# WHAT IS EXPECTED
From the data below, copy exactly the lines that lie between the one holding "165x110 pixels." and the one holding "Choose Audioszene in the popup menu", including both, and nothing more.

# INPUT RECORDS
□ □ □

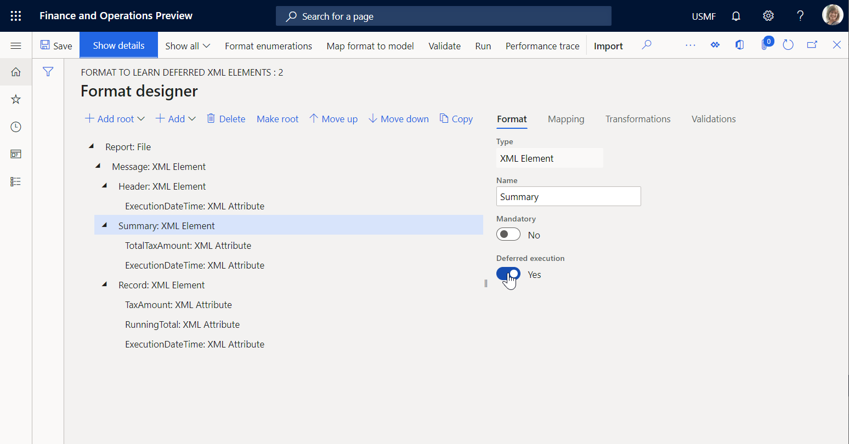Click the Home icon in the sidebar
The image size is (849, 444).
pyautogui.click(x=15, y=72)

□ □ □

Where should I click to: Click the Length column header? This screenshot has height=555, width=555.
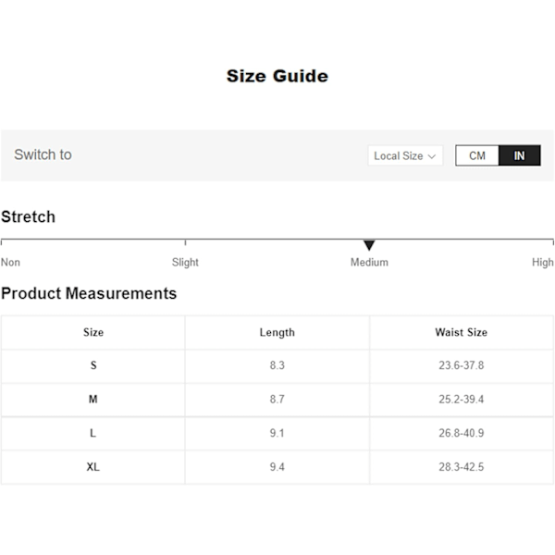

□ □ □

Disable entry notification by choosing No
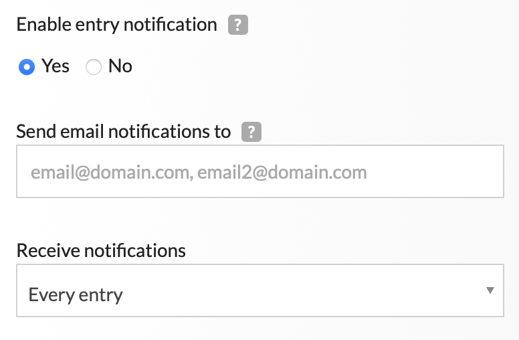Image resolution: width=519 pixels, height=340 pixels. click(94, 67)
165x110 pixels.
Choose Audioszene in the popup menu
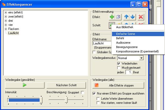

□ □ □

# SOLUTION TO THE EXERCISE
165x110 pixels.
Choose Audioszene in the popup menu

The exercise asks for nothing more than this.